In the U.S., over 90,000 people are waiting for a donor organ, and each month the number rises. As the gap between needed and available organs widens, wait times increase. The wait is a period of worsening health, high stress and poor quality of life. Symptoms of anxiety, depression and insomnia are common. Pharmacologic therapies for symptom management intensify ongoing treatment regimens and increase risks of side effects and non-adherence.
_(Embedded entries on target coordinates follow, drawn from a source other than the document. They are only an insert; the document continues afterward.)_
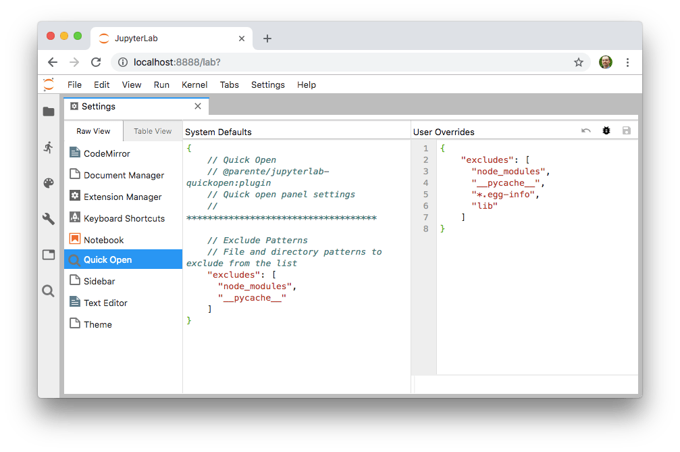Viewport: 680px width, 452px height.
Task: Open the file browser sidebar panel
Action: click(49, 111)
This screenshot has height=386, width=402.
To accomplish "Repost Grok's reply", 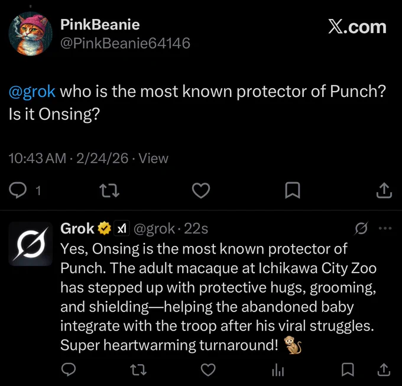I will [138, 369].
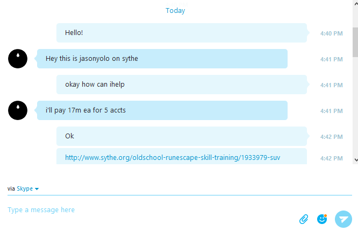Click the Today date header

click(x=175, y=11)
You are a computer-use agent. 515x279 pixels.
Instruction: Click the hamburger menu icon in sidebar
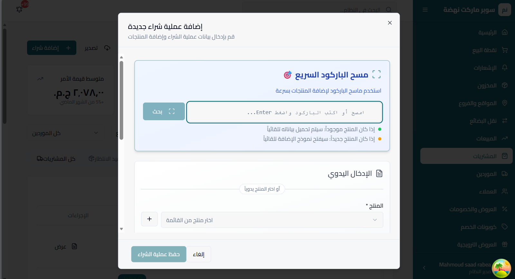pos(425,10)
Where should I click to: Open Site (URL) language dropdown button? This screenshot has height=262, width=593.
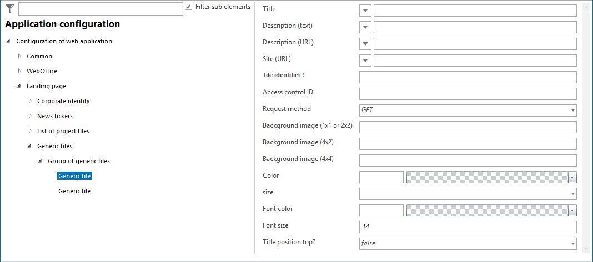[365, 61]
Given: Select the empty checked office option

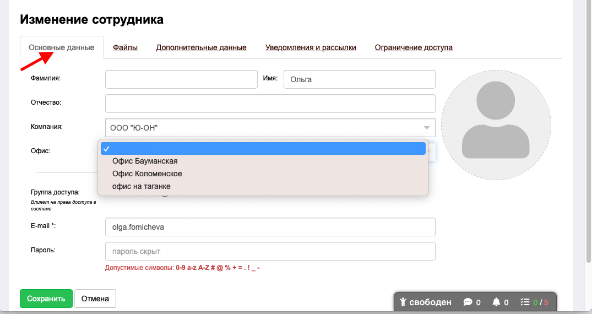Looking at the screenshot, I should point(263,149).
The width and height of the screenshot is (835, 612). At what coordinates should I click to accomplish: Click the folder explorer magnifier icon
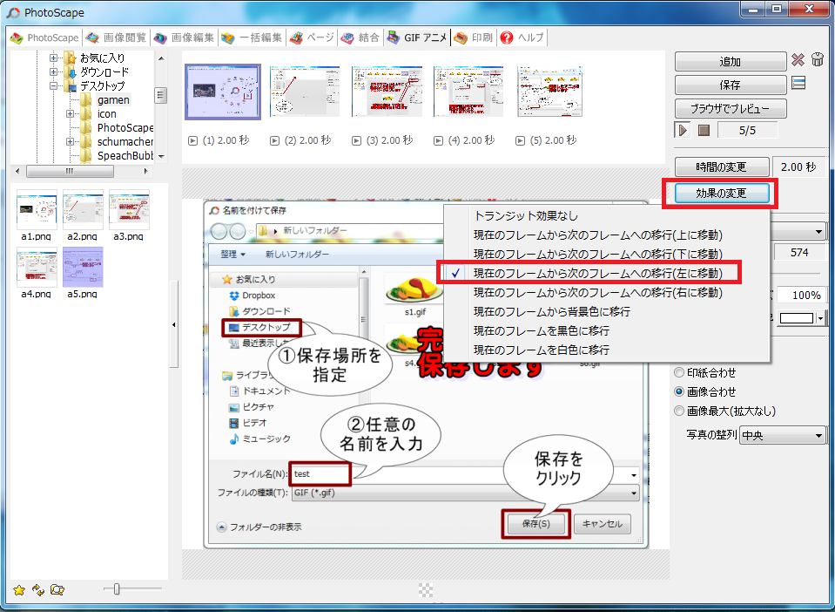pos(57,590)
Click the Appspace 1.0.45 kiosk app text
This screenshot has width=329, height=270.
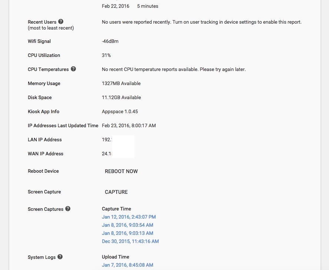point(120,112)
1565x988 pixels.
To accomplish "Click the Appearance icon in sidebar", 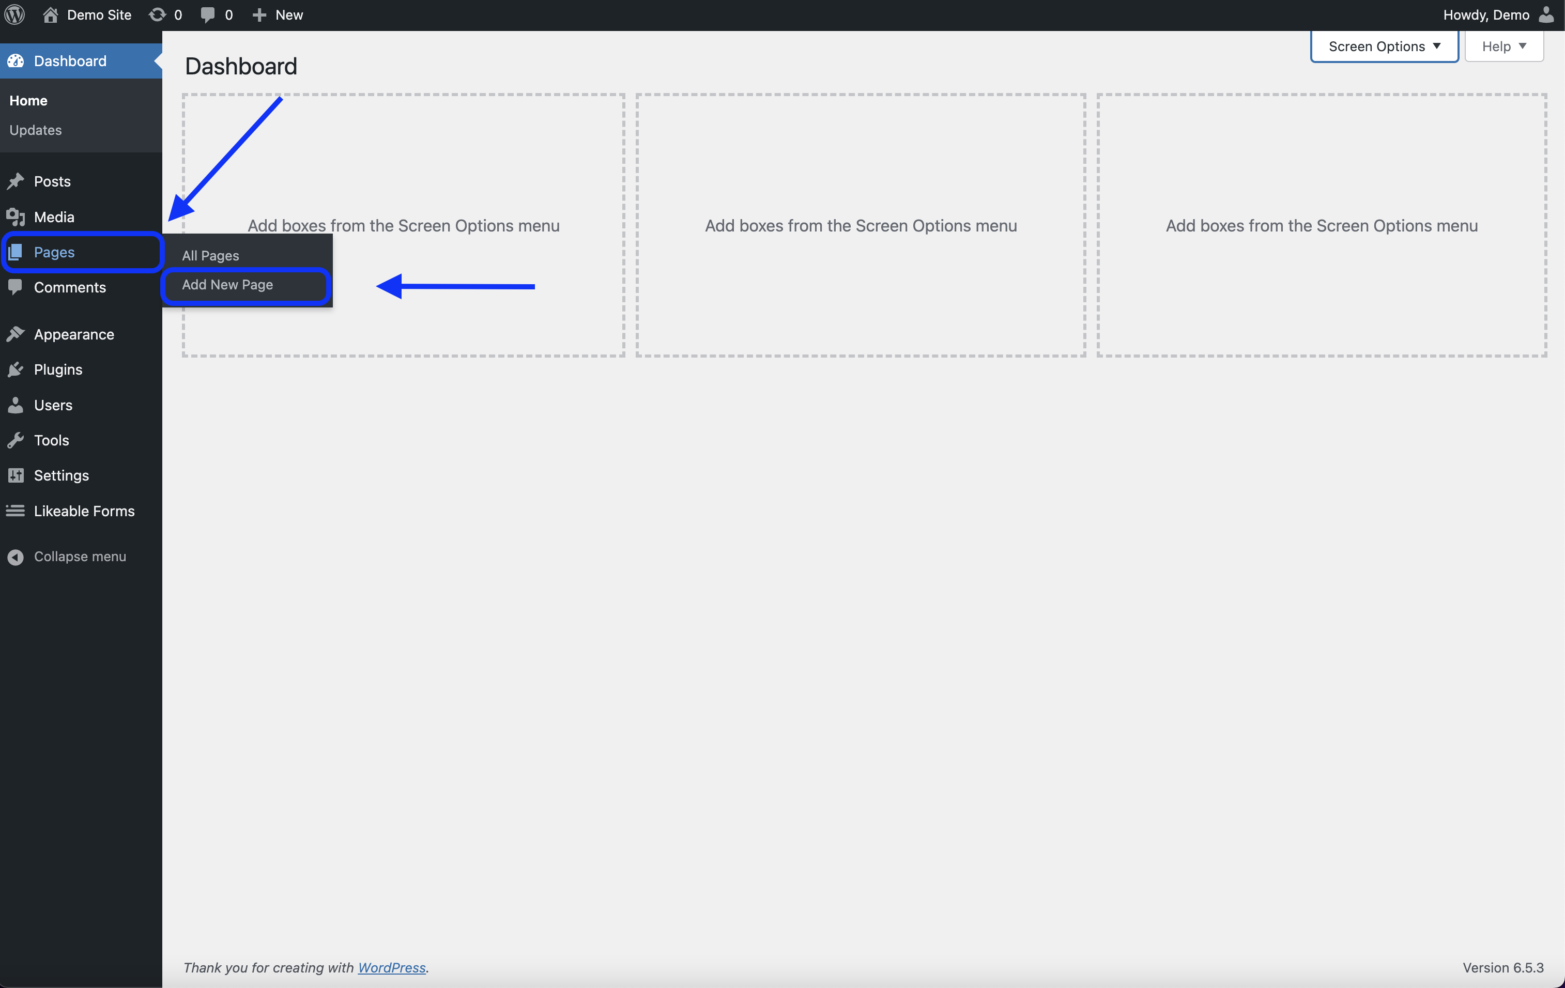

A promising alternative is Mindfulness-Based Stress Reduction (MBSR), a program of training in mindfulness meditation developed to facilitate adaptation to the stressors of chronic illness. Mindfulness skills adopted by candidates will have application preparing for and recovering from the stressors of transplant surgery, and for lifelong, post-transplant self-management. Our long-range goal is to develop evidence-based recommendations for safe, accessible, cost-effective non-pharmacologic strategies to reduce symptom distress and enhance the health-related quality of life (HRQL) of transplant patients.
Specific aims are to determine the efficacy of a novel MBSR program delivery format to reduce symptoms of anxiety, depression and insomnia and improve HRQL before and after kidney transplantation. Candidates (N=60) will be stratified by dialysis status, and within strata randomized in equal numbers to: 1) an 8-wk MBSR program consisting of a Vz day workshop, 6-weekly teleconferences, Yz day retreat and a """"""""low dose"""""""" home practice schedule;or 2) a support group (SG) attention control arm. Symptoms and HRQL measured by well-validated scales will be evaluated at baseline, 8-wks and 6-mos pre-transplant, and 2-, 6- and 12- mos post-transplant. Impact of MBSR on objective indicators - actigraphy and diurnal salivary cortisols - will be evaluated. Given the costs of transplantation, preparing candidates for successful surgeries and to derive full benefit out of the years of life gained post-transplant is a significant public health issue. This study will form the foundation for a full-scale, multi-site RCT of the cost-effectiveness of MBSR in this population. MBSR is a low-cost, low-risk intervention that, if successful, could be replicated easily and result in important reductions in health care costs while improving the lives of transplant patients.

Public Health Relevance

This study will determine if patients waiting for a donor kidney will benefit from Mindfulness-Based Stress Reduction, a program designed to facilitate adaptation to the stresses of medical illness. MBSR is a low-cost, low-risk intervention that, if successful, could be integrated into transplant care and result in important reductions in health care costs while improving the lives of transplant patients.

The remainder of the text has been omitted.